Metabolic & Cardiometabolic
anabolic-androgenic steroids worsens cognitive function
In plain terms: Do anabolic steroids impair cognitive function?
Part of: 💊 anabolic-androgenic steroids
Leans yes — long-term high-dose users show poorer cognition and brain changes on imaging, so the evidence points to real cognitive harm, with the caveat that much of it comes from a single research group.
Evidence ladder
How far up the ladder this claim has climbed. A high consensus on a low rung means "consistent so far," not "proven in people."
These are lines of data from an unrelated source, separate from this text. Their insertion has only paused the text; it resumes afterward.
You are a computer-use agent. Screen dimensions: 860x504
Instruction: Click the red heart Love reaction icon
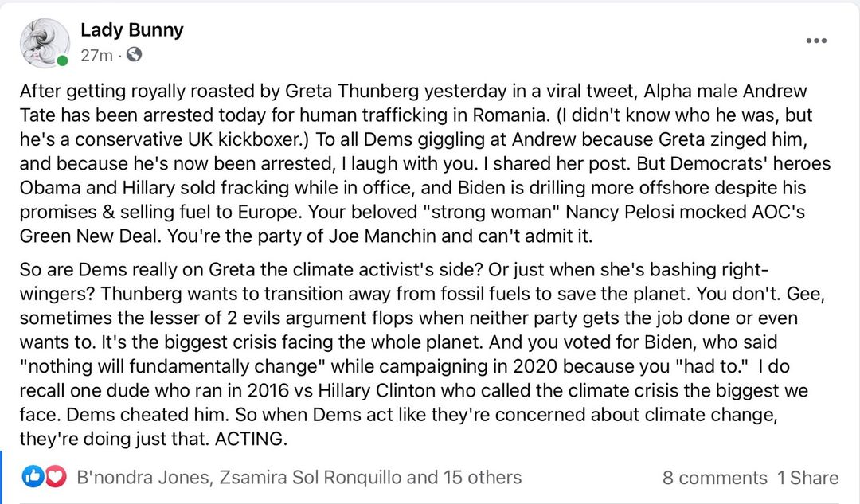(x=54, y=477)
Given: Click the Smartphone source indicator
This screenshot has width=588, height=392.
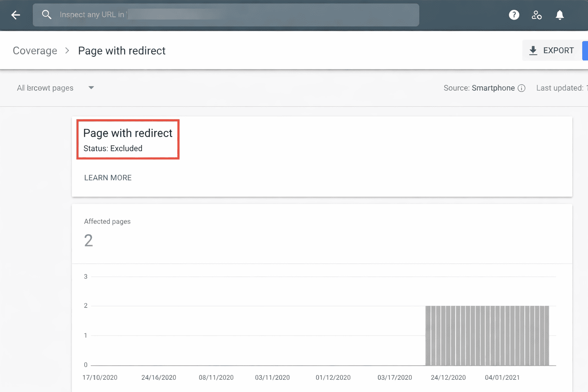Looking at the screenshot, I should click(x=494, y=88).
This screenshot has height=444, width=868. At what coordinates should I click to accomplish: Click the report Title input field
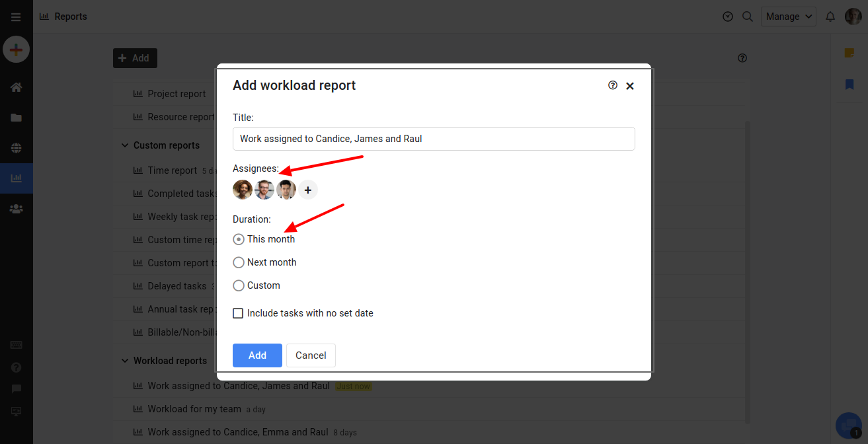point(433,139)
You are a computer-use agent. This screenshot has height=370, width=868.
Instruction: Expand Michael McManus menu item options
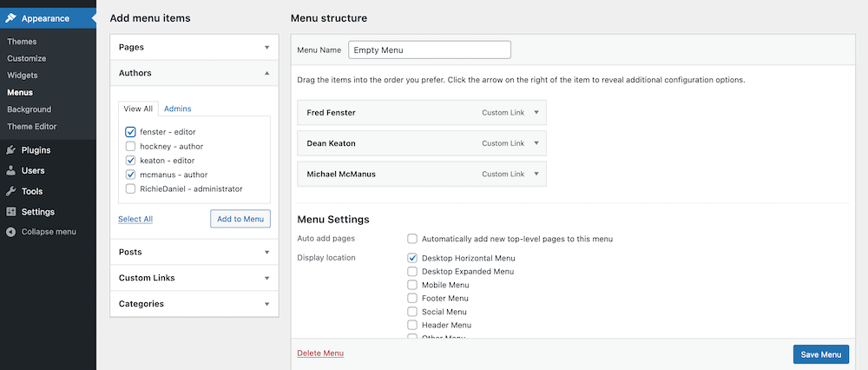click(x=536, y=174)
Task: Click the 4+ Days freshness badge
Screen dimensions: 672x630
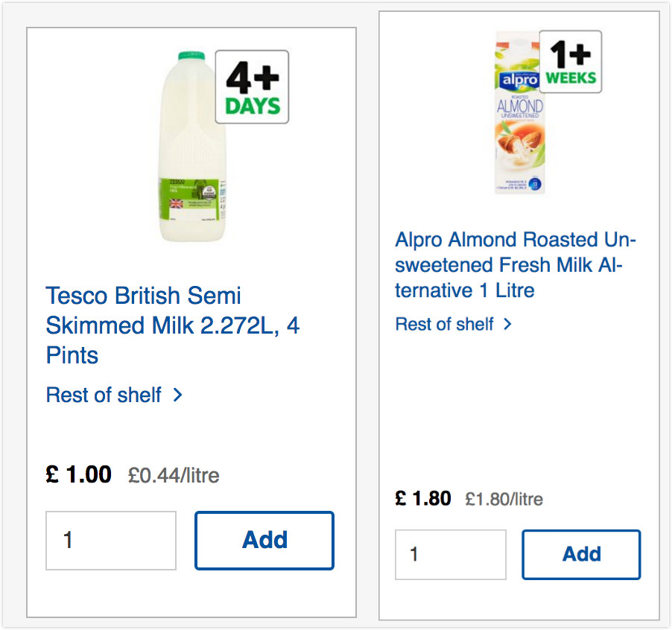Action: [252, 87]
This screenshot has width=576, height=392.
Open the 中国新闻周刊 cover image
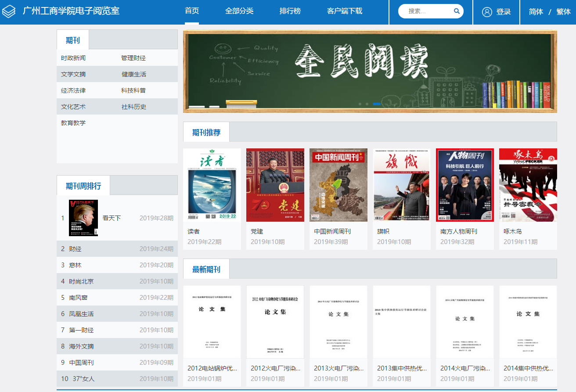pos(338,185)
Top evidence so far: Population patterns (Observational)
How the studies fall
The evidence (10)
| Source | Grade | Stance | Quality | Finding |
|---|---|---|---|---|
| Bjornebekk 2023 · Neuroendocrinology | observational | supports | low | High-dose androgen use was associated with reduced brain-derived neurotrophic factor, a biomarker linked to cognitive function. |
| Bjornebekk 2021 · Biol Psychiatry CNNI | observational | supports | moderate | Prolonged AAS use was associated with accentuated (deviant) brain aging on MRI-based age prediction. |
| Tungesvik 2025 · Drug Alcohol Depend | observational | mixed | moderate | Long-term AAS users showed altered cerebrovascular indicators versus non-using weightlifters, though cerebral blood flow findings were not uniformly impaired. |
| Bjornebekk 2017 · Biol Psychiatry | observational | supports | moderate | Long-term AAS users showed thinner cortex and smaller subcortical volumes, a candidate neural substrate for cognitive deficits. |
| Kaufman 2024 · Am J Drug Alcohol Abuse | observational | supports | moderate | Long-term supraphysiologic-dose AAS users showed poorer cognitive function than non-using weightlifters in middle age. |
| Kanayama 2013 · Drug Alcohol Depend | observational | mixed | moderate | Long-term AAS users showed deficits on visuospatial memory but performed comparably on several other cognitive measures. |
| Bjornebekk 2019 · Neuropsychology | observational | supports | moderate | Long-term AAS-exposed weightlifters showed poorer cognitive performance with correlated structural brain differences versus non-exposed weightlifters. |
| Hauger 2019 · Addiction | observational | supports | low | AAS-dependent users showed greater structural brain differences than non-dependent users, consistent with dose/exposure-related brain effects. |
| Mhillaj 2015 · Front Neurosci | animal | supports | low | Animal/in-vitro work indicates supraphysiologic AAS can trigger neuronal apoptosis and reward-system changes, a mechanism for cognitive impairment. |
| Kaufman 2015 · Drug Alcohol Depend | observational | supports | moderate | Long-term AAS users displayed cognitive dysfunction alongside brain abnormalities on imaging. |
Disagree, or know a study we missed?
We grade by evidence, not opinions. The way to weigh in is to point us to a study we haven't cited (check the evidence table above first), or to flag a problem with one we have. Every submission is reviewed; if it holds up, the grade updates and shows in Science Changes Its Mind.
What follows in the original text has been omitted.